September 29 is World Heart Day (WHD), an annual day observed around the world to help raise awareness for cardiac disease and prevention. World Heart Day was established by the World Heart Federation (WHF) and the World Health Organization (WHO) in 1999. Originally, it was observed on the last Sunday of the month, but after 2011 it was officially moved to September 29. In total, more than 90 countries observe World Heart Day.
Every year, the WHF chooses a theme for World Heart Day. Past themes include “Share the Power” and “My Heart, Your Heart.” The theme of 2022 is “Use Heart for Every Heart.” In other words, we should use our hearts to reach (and save) other people’s hearts.
The WHF also sponsors the assembly and dissemination of information on WHD, including lectures, podcasts, digital marketing campaigns, flyers, and more.
Many organizations hold events like concerts, walks, talks, marathons, and fitness sessions to help raise awareness on World Heart Day. Some landmarks and famous buildings choose to color their exteriors red as a way of showing support and spreading awareness.
Heart Disease Statistics
According to the Centers for Disease Control and Prevention (CDC), heart disease is the leading cause of adult death in the United States. That amounts to approximately 697,000 fatalities in the U.S.—one in every five. Coronary heart disease is responsible for more than half of all cardiovascular-related deaths, killing approximately 380,000 people per year.
Heart disease costs the U.S. approximately $230 billion each year in terms of health care, medications, and lost productivity.
Globally, WHO names cardiovascular diseases as the number one cause of death, leading to about 18 million lives lost annually. WHO statistics show that more than four out of five cardiovascular disease deaths are caused by heart attacks and strokes.
Heart Disease Risk and Prevention
WHO unequivocally states that there are preventative measures everyone can take against cardiovascular disease, especially those who are high risk. Factors that put someone at a high risk for heart disease include:
- High blood pressure
- High cholesterol
- Unhealthy eating
- Lack of physical activity
- Excessive alcohol consumption
While there is nothing we can do about the genes we inherit, there is a lot we can do about behaviors associated with heart disease.

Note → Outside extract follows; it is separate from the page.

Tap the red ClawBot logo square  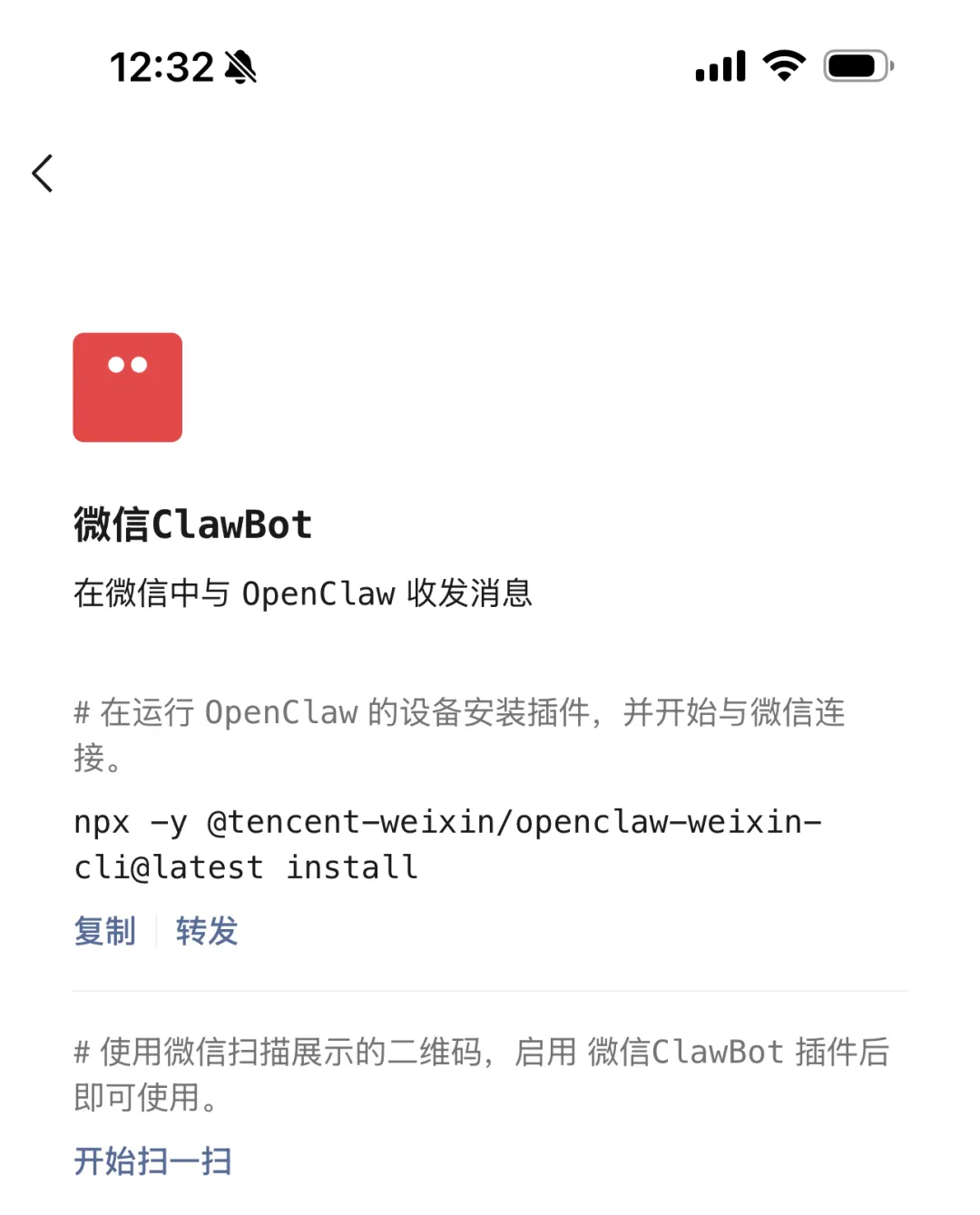(128, 387)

People who drink a lot of alcohol and smoke can stop. People who don’t exercise or eat lots of fatty and salty foods can start to change their lifestyle accordingly. People who are obese can lose weight.

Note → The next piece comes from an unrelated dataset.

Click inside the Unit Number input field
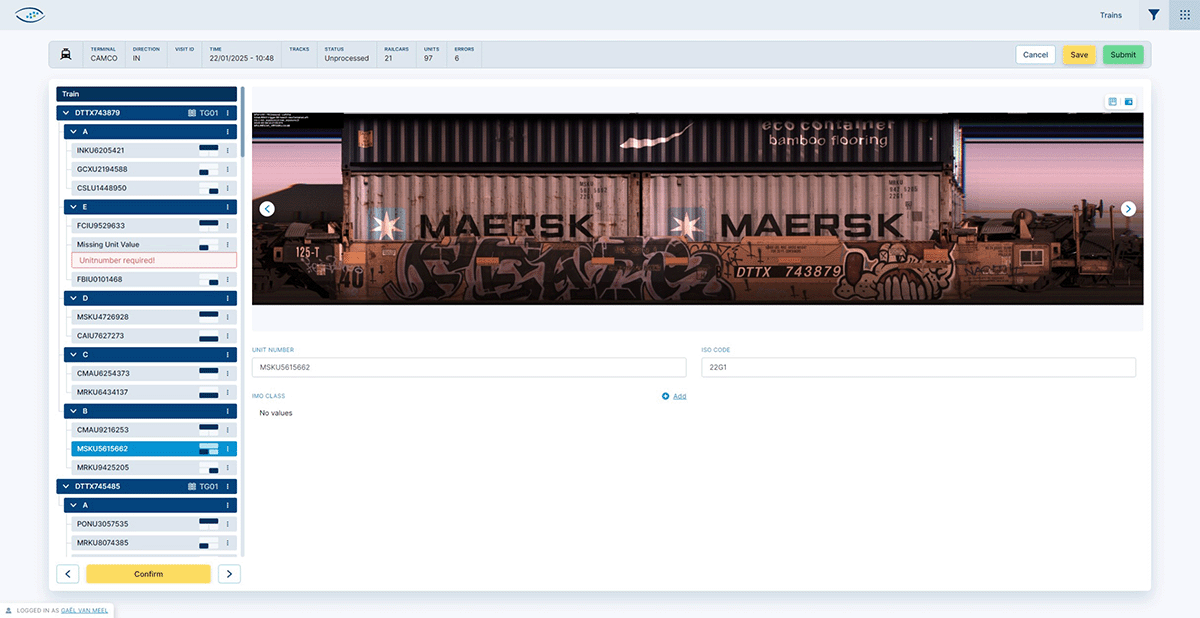The width and height of the screenshot is (1200, 618). tap(470, 367)
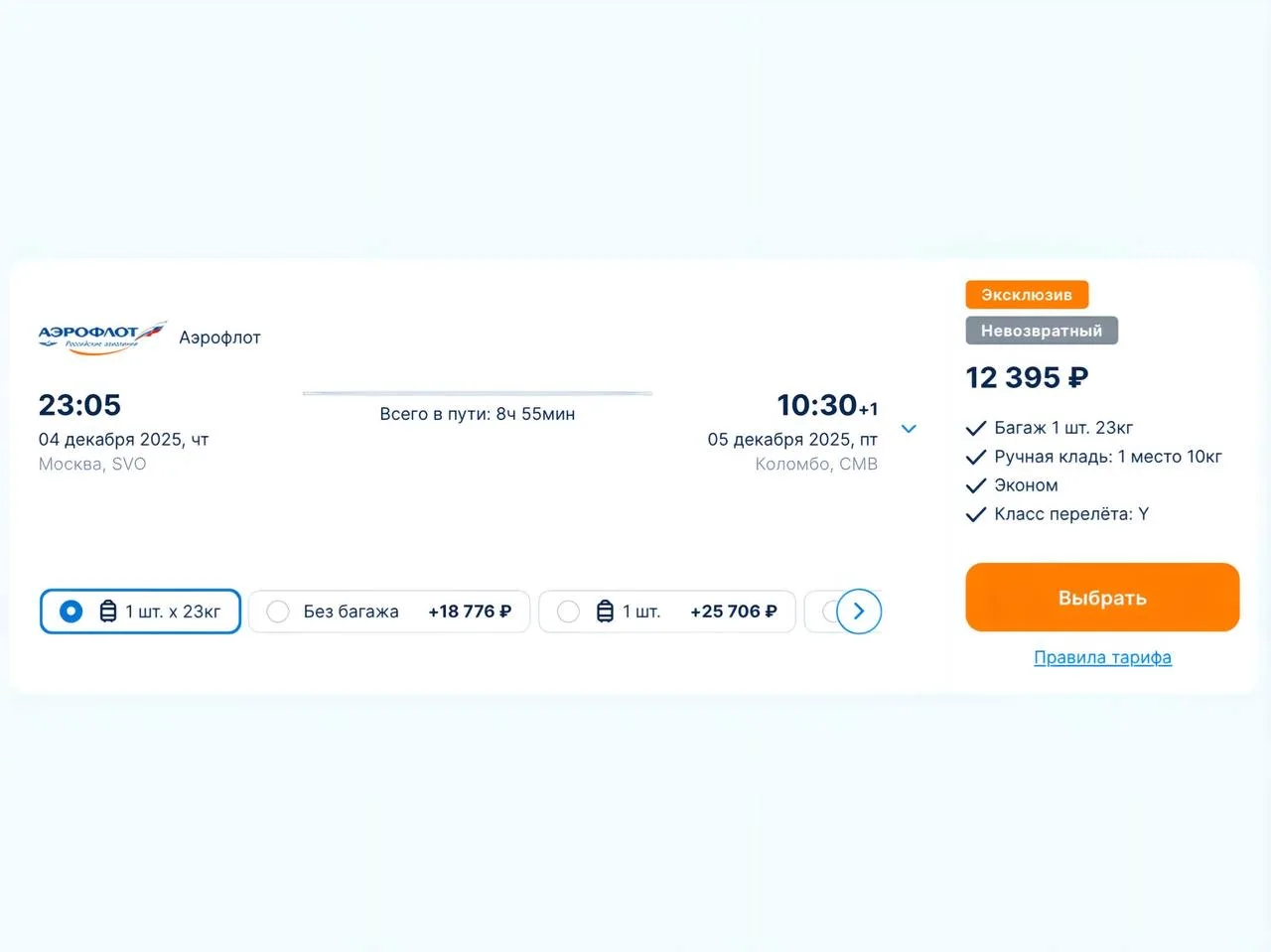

It’s true—changing these behaviors and attaining these goals is hard. Very hard. But no one said that lowering your risk of heart disease would be easy. In fact, like most things in life, it’s the really-worthwhile achievements that are hardest to reach. Keeping the greater goal in mind—preventing heart disease and premature death—can help you overcome the daily obstacles.
Fighting Heart Disease at the Institutional Level
We all have our work cut out for us, but changes also need to take place at the institutional level. Healthcare systems around the world need to be accessible and affordable—and unfortunately, this isn’t always the case. Without proper health care options, people with minor health issues won’t receive the necessary support, and these issues will blossom into full blown medical crises. This is also a goal of World Heart Day—to push governments and medical institutions toward making heart health a priority.
Awareness Is the Cornerstone for All Healthy Behavior
The only way to know if you’re at high risk and the only way to know what precautions and lifestyle changes can prevent heart disease is to be aware of cardiovascular disease. WHD brings heart disease awareness to the forefront so that we can understand what we’re up against and that we are not powerless.
How Can You Spread Awareness this World Heart Day?
There are many things you can do, but they all depend on how passionate you feel about the cause and how comfortable you are in going public. In many cases, it’s worthwhile to play to your strengths. For example, if you’re a great organizer, you can arrange an awareness event. If you’re a great orator, you can speak about the event. If you enjoy exercise, you can join a WHD walk or marathon. If you’re on any social media platform, you can share why WHD is so important and what it means to you.
If you want to continue spreading awareness throughout the year, you can join a local health organization, volunteer, or get together with friends for monthly sessions covering different topics in heart health. With such a broad issue, there is a lot of room for creativity. However, the prerequisite to any awareness activity is to bring the issue close to your heart.